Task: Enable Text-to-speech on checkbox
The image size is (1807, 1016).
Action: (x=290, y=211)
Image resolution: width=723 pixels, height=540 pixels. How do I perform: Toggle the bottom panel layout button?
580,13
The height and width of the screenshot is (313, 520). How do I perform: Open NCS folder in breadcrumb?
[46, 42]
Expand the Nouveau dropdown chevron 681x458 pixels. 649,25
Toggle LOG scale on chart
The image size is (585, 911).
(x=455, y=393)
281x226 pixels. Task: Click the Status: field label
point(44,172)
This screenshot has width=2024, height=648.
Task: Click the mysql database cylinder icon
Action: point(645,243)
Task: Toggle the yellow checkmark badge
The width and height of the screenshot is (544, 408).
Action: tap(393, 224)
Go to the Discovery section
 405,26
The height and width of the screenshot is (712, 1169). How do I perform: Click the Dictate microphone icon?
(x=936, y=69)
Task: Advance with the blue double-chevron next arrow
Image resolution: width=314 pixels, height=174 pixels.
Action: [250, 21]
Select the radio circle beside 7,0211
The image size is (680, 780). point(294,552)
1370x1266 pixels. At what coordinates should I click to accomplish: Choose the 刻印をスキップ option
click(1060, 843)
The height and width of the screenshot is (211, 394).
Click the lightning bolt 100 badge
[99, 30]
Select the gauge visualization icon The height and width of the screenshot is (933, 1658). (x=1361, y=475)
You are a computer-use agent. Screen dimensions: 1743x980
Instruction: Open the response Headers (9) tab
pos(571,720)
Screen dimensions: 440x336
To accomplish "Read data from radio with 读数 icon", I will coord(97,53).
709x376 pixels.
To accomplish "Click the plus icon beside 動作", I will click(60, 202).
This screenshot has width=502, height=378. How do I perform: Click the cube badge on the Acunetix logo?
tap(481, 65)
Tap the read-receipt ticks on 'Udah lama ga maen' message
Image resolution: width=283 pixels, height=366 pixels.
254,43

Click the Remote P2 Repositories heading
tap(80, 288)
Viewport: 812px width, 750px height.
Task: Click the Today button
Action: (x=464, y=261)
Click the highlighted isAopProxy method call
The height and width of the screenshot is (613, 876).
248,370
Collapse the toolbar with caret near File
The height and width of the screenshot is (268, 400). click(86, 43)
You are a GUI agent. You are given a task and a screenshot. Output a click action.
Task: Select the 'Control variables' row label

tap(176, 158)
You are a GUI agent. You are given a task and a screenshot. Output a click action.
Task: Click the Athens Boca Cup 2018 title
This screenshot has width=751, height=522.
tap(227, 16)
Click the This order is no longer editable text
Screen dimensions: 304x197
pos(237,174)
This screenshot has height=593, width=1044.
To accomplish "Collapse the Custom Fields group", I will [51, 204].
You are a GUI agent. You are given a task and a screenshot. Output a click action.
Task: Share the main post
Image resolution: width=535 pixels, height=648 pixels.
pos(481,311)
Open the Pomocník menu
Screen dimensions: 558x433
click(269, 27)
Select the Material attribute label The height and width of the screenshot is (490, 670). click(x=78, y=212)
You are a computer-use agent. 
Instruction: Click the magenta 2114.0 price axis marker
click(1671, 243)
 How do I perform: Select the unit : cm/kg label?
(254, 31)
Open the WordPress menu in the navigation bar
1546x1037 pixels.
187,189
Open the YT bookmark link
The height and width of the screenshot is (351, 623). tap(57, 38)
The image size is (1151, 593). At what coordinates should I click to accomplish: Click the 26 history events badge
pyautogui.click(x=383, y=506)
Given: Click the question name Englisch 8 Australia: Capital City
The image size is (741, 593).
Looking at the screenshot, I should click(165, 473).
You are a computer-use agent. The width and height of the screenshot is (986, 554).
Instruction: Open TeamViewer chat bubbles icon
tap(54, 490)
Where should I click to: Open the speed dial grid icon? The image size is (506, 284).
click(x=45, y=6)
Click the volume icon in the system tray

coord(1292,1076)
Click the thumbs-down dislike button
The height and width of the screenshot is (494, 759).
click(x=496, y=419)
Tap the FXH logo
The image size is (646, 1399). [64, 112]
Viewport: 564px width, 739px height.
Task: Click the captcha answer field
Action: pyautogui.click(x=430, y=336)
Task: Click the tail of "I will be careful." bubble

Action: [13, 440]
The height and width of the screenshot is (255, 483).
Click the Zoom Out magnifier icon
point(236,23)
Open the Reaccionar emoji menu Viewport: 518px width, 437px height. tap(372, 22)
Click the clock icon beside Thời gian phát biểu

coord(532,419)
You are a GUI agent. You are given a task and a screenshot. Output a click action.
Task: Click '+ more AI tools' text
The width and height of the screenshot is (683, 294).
- - - -
YOUR OBJECTIVE: Reproduce all of the records above line for line, with no changes.

EXERCISE RESULT:
Task: Enable Text-to-speech on checkbox
The image size is (1807, 1016).
Action: (x=290, y=211)
Image resolution: width=723 pixels, height=540 pixels. How do I perform: Toggle the bottom panel layout button?
580,13
The height and width of the screenshot is (313, 520). How do I perform: Open NCS folder in breadcrumb?
[46, 42]
Expand the Nouveau dropdown chevron 681x458 pixels. 649,25
Toggle LOG scale on chart
The image size is (585, 911).
(x=455, y=393)
281x226 pixels. Task: Click the Status: field label
point(44,172)
This screenshot has width=2024, height=648.
Task: Click the mysql database cylinder icon
Action: point(645,243)
Task: Toggle the yellow checkmark badge
The width and height of the screenshot is (544, 408).
Action: tap(393, 224)
Go to the Discovery section
 405,26
The height and width of the screenshot is (712, 1169). How do I perform: Click the Dictate microphone icon?
(x=936, y=69)
Task: Advance with the blue double-chevron next arrow
Image resolution: width=314 pixels, height=174 pixels.
Action: [250, 21]
Select the radio circle beside 7,0211
The image size is (680, 780). point(294,552)
1370x1266 pixels. At what coordinates should I click to accomplish: Choose the 刻印をスキップ option
click(1060, 843)
The height and width of the screenshot is (211, 394).
Click the lightning bolt 100 badge
[99, 30]
Select the gauge visualization icon The height and width of the screenshot is (933, 1658). (x=1361, y=475)
You are a computer-use agent. Screen dimensions: 1743x980
Instruction: Open the response Headers (9) tab
pos(571,720)
Screen dimensions: 440x336
To accomplish "Read data from radio with 读数 icon", I will coord(97,53).
709x376 pixels.
To accomplish "Click the plus icon beside 動作", I will click(60, 202).
This screenshot has width=502, height=378. How do I perform: Click the cube badge on the Acunetix logo?
tap(481, 65)
Tap the read-receipt ticks on 'Udah lama ga maen' message
Image resolution: width=283 pixels, height=366 pixels.
254,43

Click the Remote P2 Repositories heading
tap(80, 288)
Viewport: 812px width, 750px height.
Task: Click the Today button
Action: (x=464, y=261)
Click the highlighted isAopProxy method call
The height and width of the screenshot is (613, 876).
248,370
Collapse the toolbar with caret near File
The height and width of the screenshot is (268, 400). click(86, 43)
You are a GUI agent. You are given a task and a screenshot. Output a click action.
Task: Select the 'Control variables' row label

tap(176, 158)
You are a GUI agent. You are given a task and a screenshot. Output a click action.
Task: Click the Athens Boca Cup 2018 title
This screenshot has width=751, height=522.
tap(227, 16)
Click the This order is no longer editable text
Screen dimensions: 304x197
pos(237,174)
This screenshot has height=593, width=1044.
To accomplish "Collapse the Custom Fields group", I will [51, 204].
You are a GUI agent. You are given a task and a screenshot. Output a click action.
Task: Share the main post
Image resolution: width=535 pixels, height=648 pixels.
pos(481,311)
Open the Pomocník menu
Screen dimensions: 558x433
click(269, 27)
Select the Material attribute label The height and width of the screenshot is (490, 670). click(x=78, y=212)
You are a computer-use agent. 
Instruction: Click the magenta 2114.0 price axis marker
click(1671, 243)
 How do I perform: Select the unit : cm/kg label?
(254, 31)
Open the WordPress menu in the navigation bar
1546x1037 pixels.
187,189
Open the YT bookmark link
The height and width of the screenshot is (351, 623). tap(57, 38)
The image size is (1151, 593). At what coordinates should I click to accomplish: Click the 26 history events badge
pyautogui.click(x=383, y=506)
Given: Click the question name Englisch 8 Australia: Capital City
The image size is (741, 593).
Looking at the screenshot, I should click(165, 473).
You are a computer-use agent. The width and height of the screenshot is (986, 554).
Instruction: Open TeamViewer chat bubbles icon
tap(54, 490)
Where should I click to: Open the speed dial grid icon? The image size is (506, 284).
click(x=45, y=6)
Click the volume icon in the system tray

coord(1292,1076)
Click the thumbs-down dislike button
The height and width of the screenshot is (494, 759).
click(x=496, y=419)
Tap the FXH logo
The image size is (646, 1399). [64, 112]
Viewport: 564px width, 739px height.
Task: Click the captcha answer field
Action: pyautogui.click(x=430, y=336)
Task: Click the tail of "I will be careful." bubble

Action: [13, 440]
The height and width of the screenshot is (255, 483).
Click the Zoom Out magnifier icon
point(236,23)
Open the Reaccionar emoji menu Viewport: 518px width, 437px height. tap(372, 22)
Click the clock icon beside Thời gian phát biểu

coord(532,419)
You are a GUI agent. You are given a task and a screenshot. Output a click action.
Task: Click '+ more AI tools' text
The width and height of the screenshot is (683, 294).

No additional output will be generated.